The primary limitation of this preliminary study was its small number of sessions and peer raters, challenging the generalizability of our results to other peers and to future therapy sessions. In addition, use of the ICC method to calculate agreement among a small sample of raters may have yielded an overestimation of interrater reliability. Furthermore, we believe that our scales, developed and revised by a perinatal psychiatrist and by a psychologist with extensive experience in scale development and validation, have face validity and content validity. We did not formally assess the criterion or construct validity of these scales, however, given the lack of a gold standard with which to compare our measures (
5). Because of the limited data collected, the analysis was conducted at only the whole-scale level rather than for individual items on the scales. Moreover, our study was conducted in a high-income Western country, which may limit generalizability of the results to other parts of the world. Debate is ongoing about whether a distinction should be made between adherence and competence or whether a broader term, such as
therapy quality, might be more meaningful (
12). We acknowledge that, in clinical practice, high adherence is of little use in the presence of low competence (i.e., doing the right things poorly), as is high competence in the presence of low adherence (i.e., doing the wrong things well).

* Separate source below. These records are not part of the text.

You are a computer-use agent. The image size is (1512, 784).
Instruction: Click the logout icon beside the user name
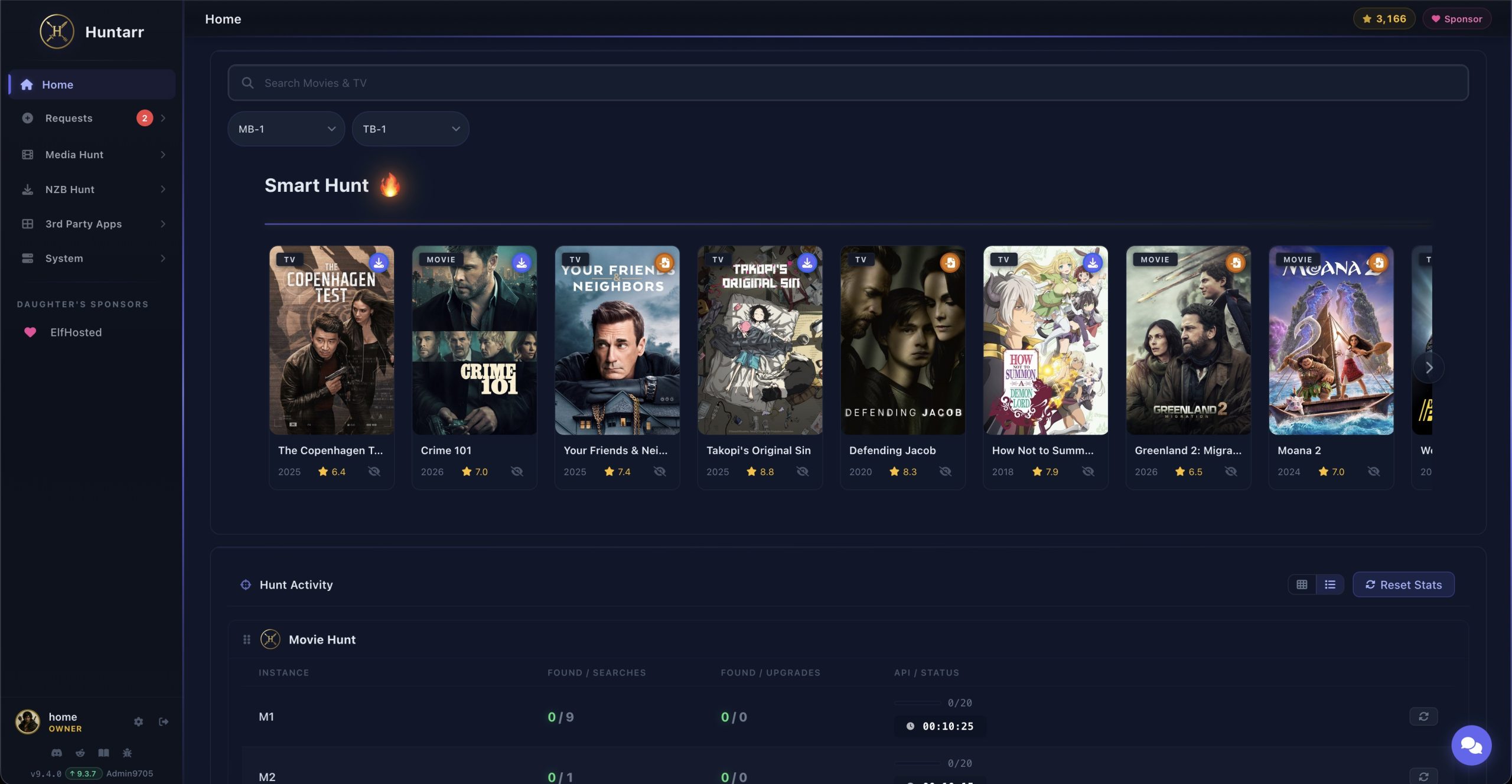point(164,721)
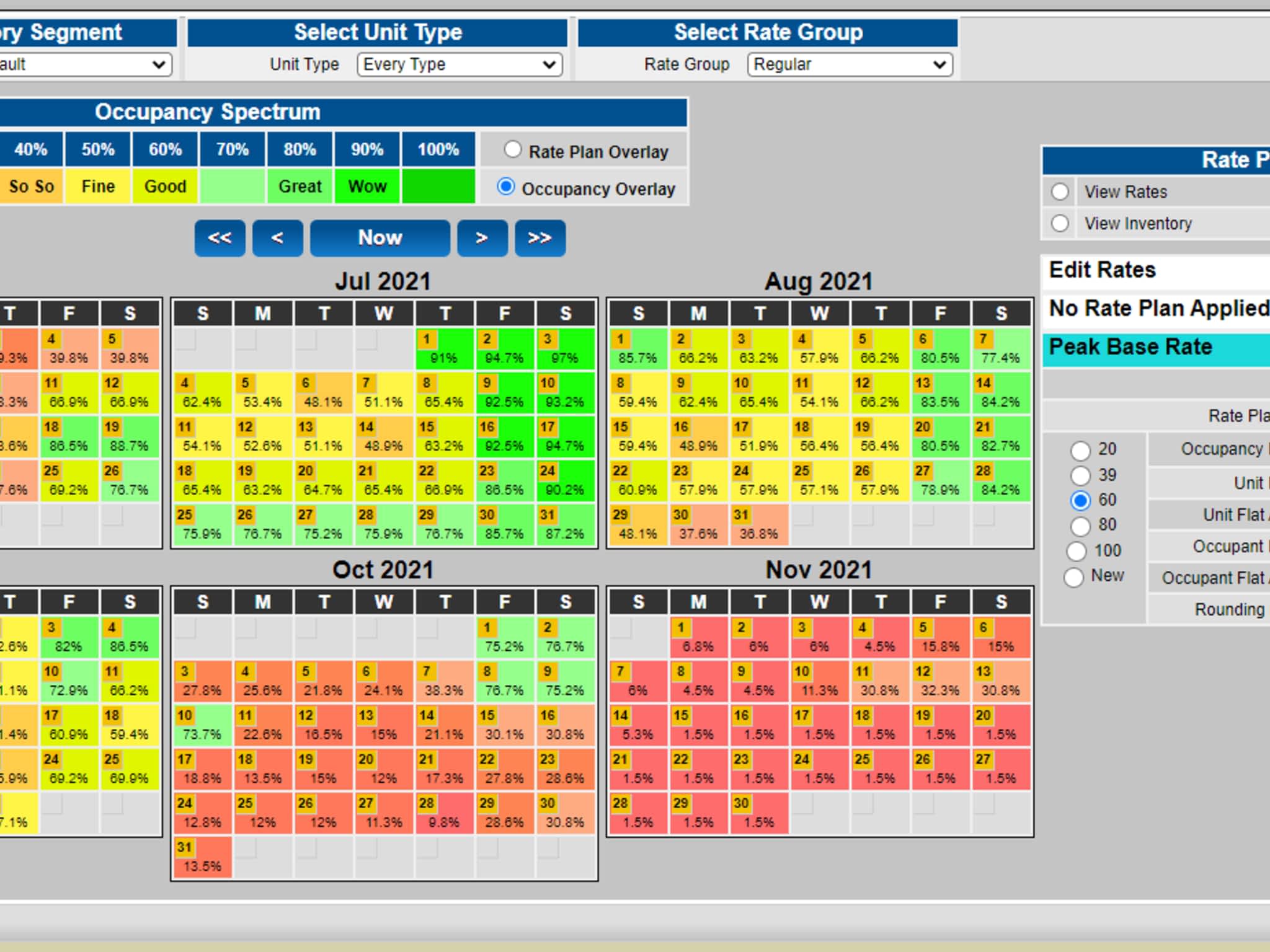The width and height of the screenshot is (1270, 952).
Task: Click the double-left rewind navigation arrow
Action: coord(220,238)
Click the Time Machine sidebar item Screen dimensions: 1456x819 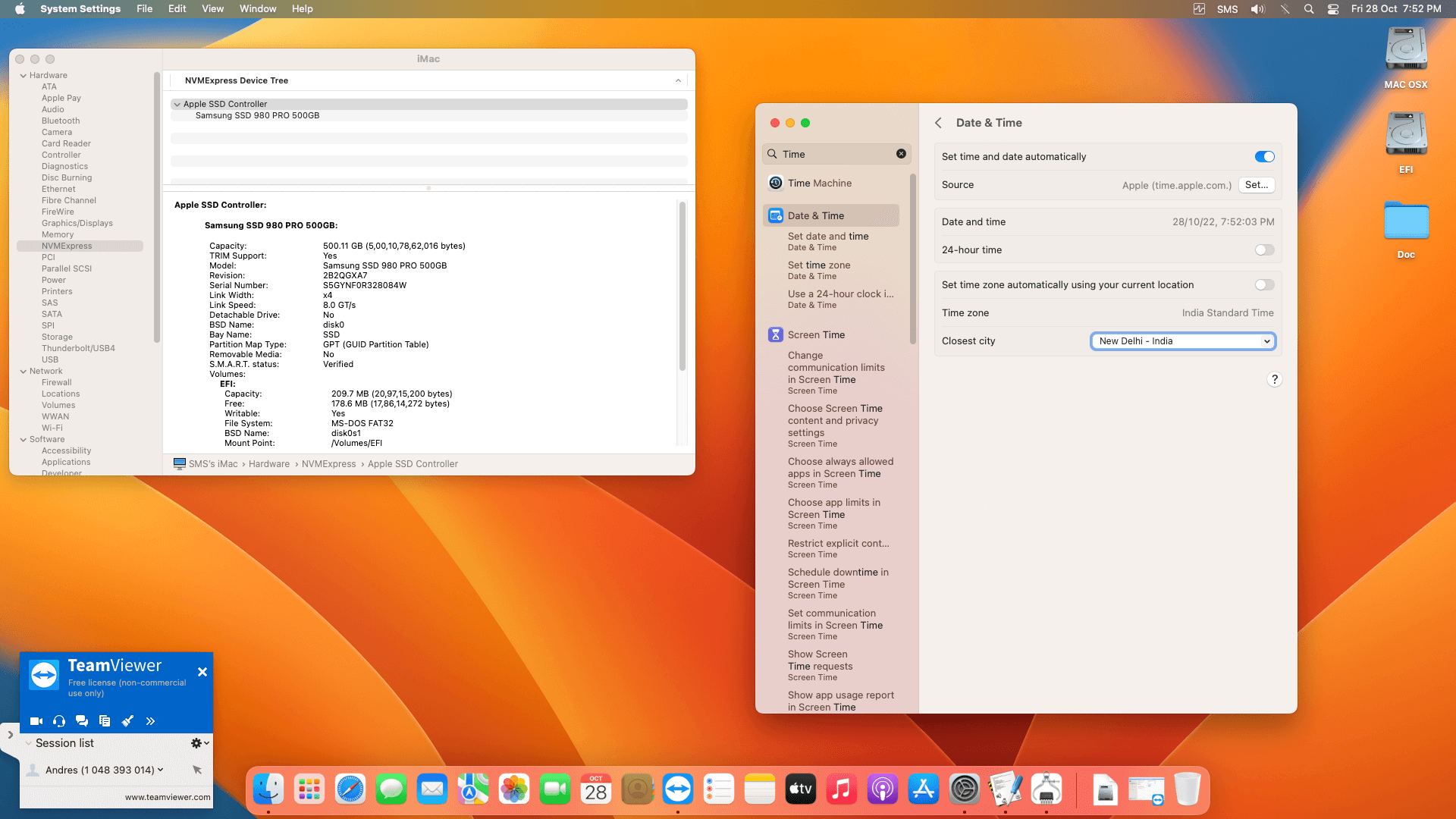point(819,183)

In our context of research on a question involving a treatment delivered by nonprofessionals (i.e., peers), we decided to distinguish between applying the right psychotherapeutic procedures (i.e., adherence) and implementing the procedures skillfully (i.e., competence).
Conclusions
The results of this small study suggested that trained peer facilitators who have recovered from postpartum depression may effectively evaluate the fidelity of peer-delivered group CBT for postpartum depression. The next step is to conduct a larger study, with more peers and sessions, to confirm our preliminary interrater reliability results. Future work should also incorporate item-level analysis to obtain more specific insight into treatment integrity and investigate potential drawbacks of distinguishing between adherence and competence. Furthermore, future studies are needed to provide further support for shifting the task of supervision of peer facilitators from experts to trained peers. Finally, criterion validity and construct validity of the scales used to measure adherence and competence require formal assessment.